__Your task__. Copy every line verbatim, from the line containing "Given: Bookmark page with the star icon" down to the line containing "Expand the Benfica row plus icon", with both of those lines included. Omit the pictures from your copy.

* Begin Given information *

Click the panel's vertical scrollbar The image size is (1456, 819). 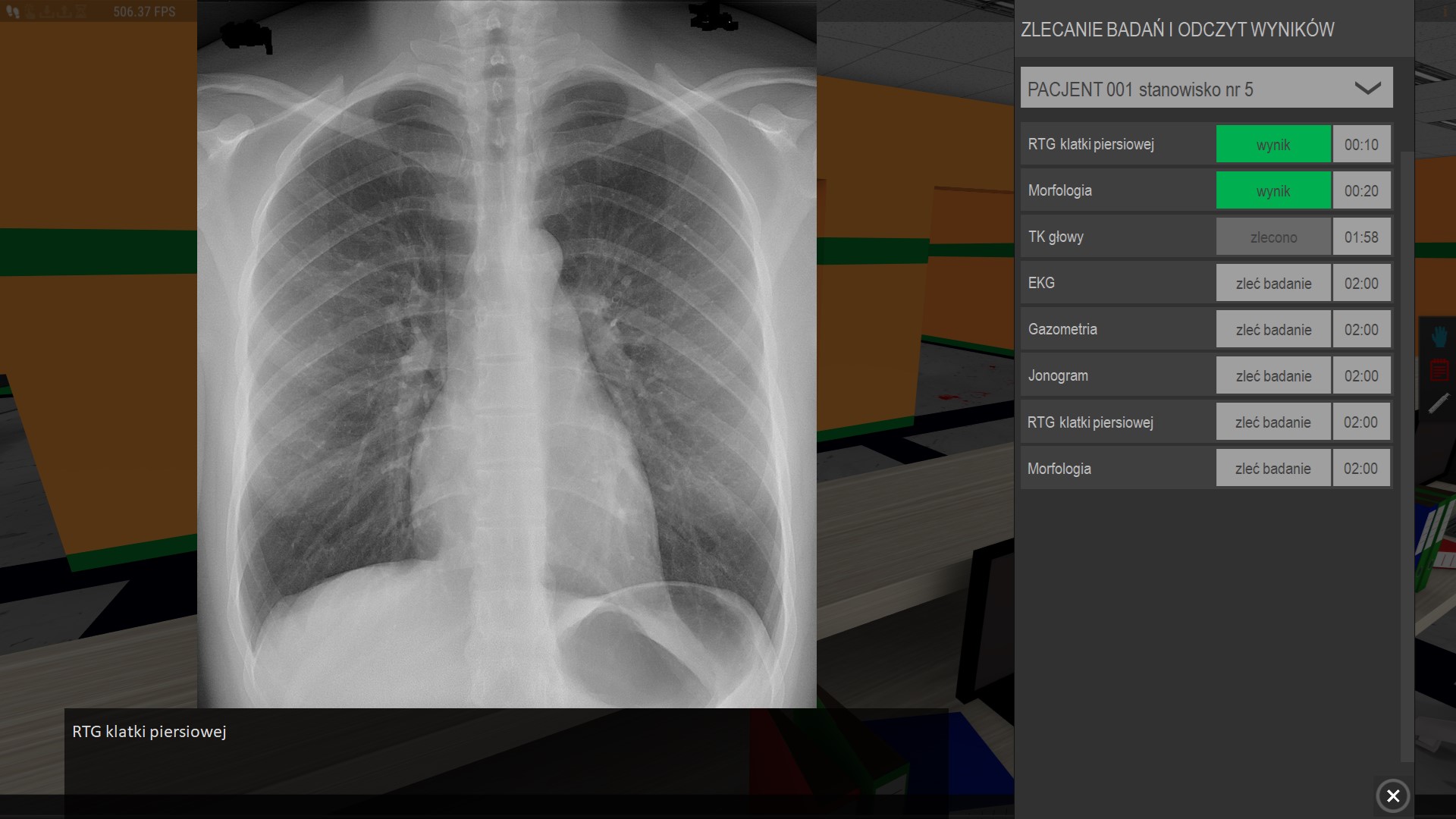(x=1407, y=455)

* End Given information *
* Begin Given information *

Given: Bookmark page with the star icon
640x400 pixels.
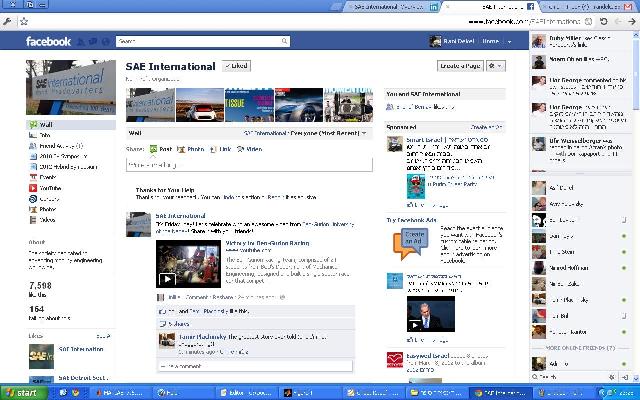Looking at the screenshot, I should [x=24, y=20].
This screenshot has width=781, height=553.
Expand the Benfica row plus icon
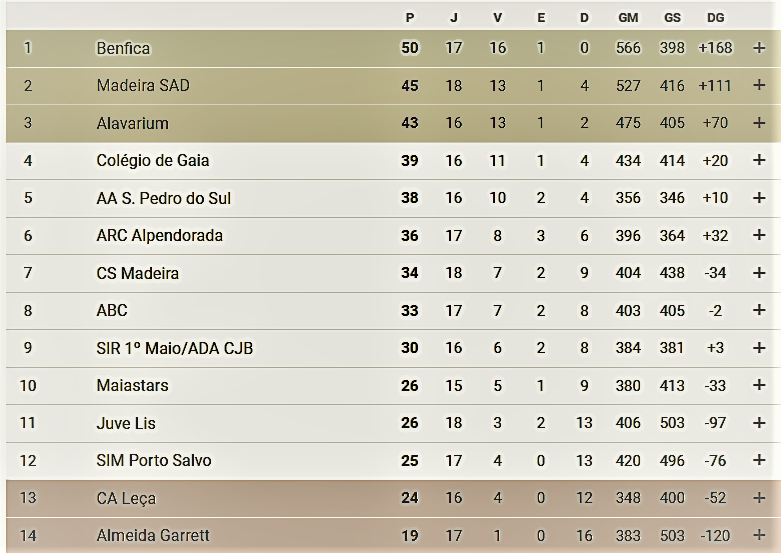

* End Given information *
* Begin Given information *

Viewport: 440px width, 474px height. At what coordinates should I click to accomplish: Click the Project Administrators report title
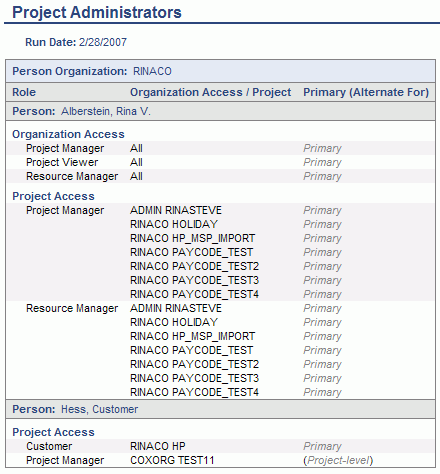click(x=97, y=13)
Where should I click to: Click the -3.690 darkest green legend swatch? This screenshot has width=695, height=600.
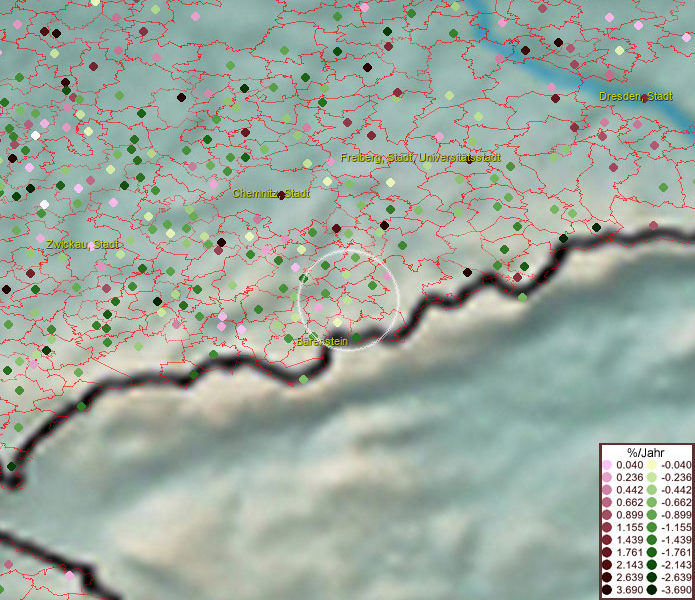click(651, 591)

* End Given information *

__Complete answer__.
Given: Bookmark page with the star icon
640x400 pixels.
Looking at the screenshot, I should [x=24, y=20].
This screenshot has width=781, height=553.
Expand the Benfica row plus icon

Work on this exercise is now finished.